Crónica

Historias de Canon

 
15
SEP 2010
Eduardo Parra   |  Madrid

La cita fue ayer a las diez y media en el Museo del Ferrocarril de Madrid, un lugar ciertamente atípico para presentar el nuevo escaparate otoñal de Canon pero tan válido -o más- como las frías salas de hotel o las oficinas en las que otras veces se nos han desvelado las novedades.

Antes de comenzar, el teléfono va recibiendo correos electrónicos de Canon con la información de prensa sobre las novedades que se acababan de desvelar mundialmente y que íbamos a tener oportunidad de ver. Curioso que alguien con quien te estás tomando café te cuente sus cosas por correo electrónico en lugar de decírtelo directamente. Cosas de empresa, supongo.

Canon PowerShot G12
Canon PowerShot G12
Foto: Eduardo Parra (Quesabesde)
Canon PowerShot G12
Canon PowerShot G12
Foto: Eduardo Parra (Quesabesde)

El caso es que con puntualidad británica se desvelaba el secreto. O lo poco que quedaba de él tras los consabidos rumores y filtraciones que preceden a cualquier anuncio.

De réflex nada, eso ya se suponía desde que en pleno agosto se lanzó laEOS 60D. Pero en el terreno de las compactas dos jugosas novedades se suman a lo ya visto hace unas semanas: una PowerShot G12 que ya se olía en el ambiente y una PowerShot SX30 IS con un zoom de 35 aumentos que dejaba a más de uno con cara de póker.

Tras tomar un café de bienvenida en un tren de época -por supuesto-, Canon comenzó una presentación alejada de las típicas ruedas de prensa. No hubo atril ni sillas. Ni siquiera -y eso se agradece- los clásicos gráficos de ventas de GFK que, pese a ser siempre los mismos, cada compañía sabe leer e interpretar para ser número uno de algo.

Canon PowerShot SX30 IS
Canon PowerShot SX30 IS
Foto: Eduardo Parra (Quesabesde)
Canon PowerShot SX30 IS
Canon PowerShot SX30 IS
Foto: Eduardo Parra (Quesabesde)

Con las novedades recién colocadas sobre la mesa, los portavoces de Canon destacaron el llamado "HS System" de la nueva G12. Es decir, la combinación de un sensor de 10 megapíxeles y tamaño generoso con el procesador Digic IV para asegurar buenos resultados incluso a sensibilidades altas. Su precio, por cierto, 580 euros.

También las compactas de la gama IXUS tuvieron su momento de gloria. Si acaban de cumplir diez años en el mercado por algo será, apuntaron desde Canon. Y por supuesto el zoom de 35x de la también nueva PowerShot SX30 IS. Nada menos que un 24-820 milímetros, recordaron con el Canon 800 mm f5.6 L como mudo testigo de tan tremenda comparación. Igualitos, pensamos.

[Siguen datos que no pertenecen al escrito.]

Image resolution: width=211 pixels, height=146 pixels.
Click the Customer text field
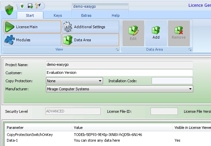pos(119,72)
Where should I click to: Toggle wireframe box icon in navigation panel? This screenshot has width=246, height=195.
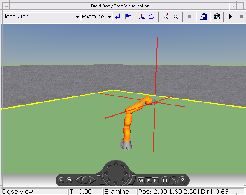(165, 180)
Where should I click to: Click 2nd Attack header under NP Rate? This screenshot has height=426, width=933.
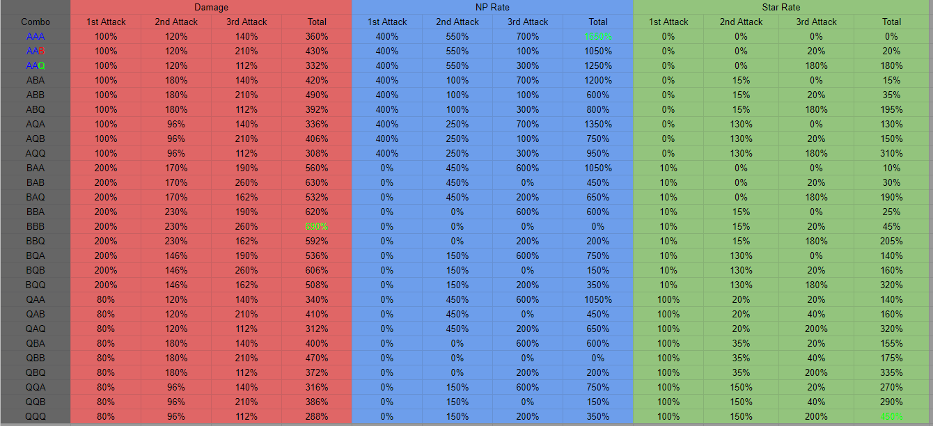pos(457,22)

Foto: Eduardo Parra (Quesabesde)

La última de la lista fue la ya conocida EOS 60D, una SLR de gama media que presume de pantalla móvil y video Full HD "ampliamente mejorado" respecto a modelos anteriores.

Foto: Eduardo Parra (Quesabesde)

¿Pero mejoras en qué? No lo sabemos, tal vez porque si nos dijeran en qué es mejor descubriríamos que el video de modelos anteriores teóricamente superiores ya no es tan bueno como se suponía antaño. Es lo que tiene lavar más blanco, que implícitamente reconoces que antes lo dejabas gris.

Pero muy lejos del gris quedó ayer la mañana canonista. Todo estuvo marcado por esos eslóganes de "contar historias" y "capturar momentos" que tanto gustan a Canon. Un espíritu colorido y dulzón que apela a nuestra parte sentimental. ¿Será que todavía no se han dado cuenta de que los chicos de la prensa no tenemos sentimientos?

Canon EOS 60D
Canon EOS 60D
Foto: Eduardo Parra (Quesabesde)

Puestos a destacar algo, nos quedamos con la naturalidad con la que el vídeo se ha hecho ya un hueco en el mundillo fotográfico. Ya no es una novedad, sólo una prestación más.

Los que teníamos la esperanza de que las instantáneas y las imágenes en movimiento siguieran juntas pero no revueltas empezamos a ver como nuestra fe se resquebrajaba.

Un poco más si cabe al escuchar cómo los expertos de Canon comentaban al presentar sus nuevas impresoras que lo mejor es grabar un vídeo y capturar un fotograma en lugar de hacer una fotografía.

Momento de recoger los trastos y salir de allí con las orejas gachas, suspirando como el ciclista que no puede más y no ve la meta. Llevaba tiempo mirando atrás para subirme al carro del progreso justo cuando se acercase. De golpe me di cuenta de que si no lo veía era porque ya me había adelantado.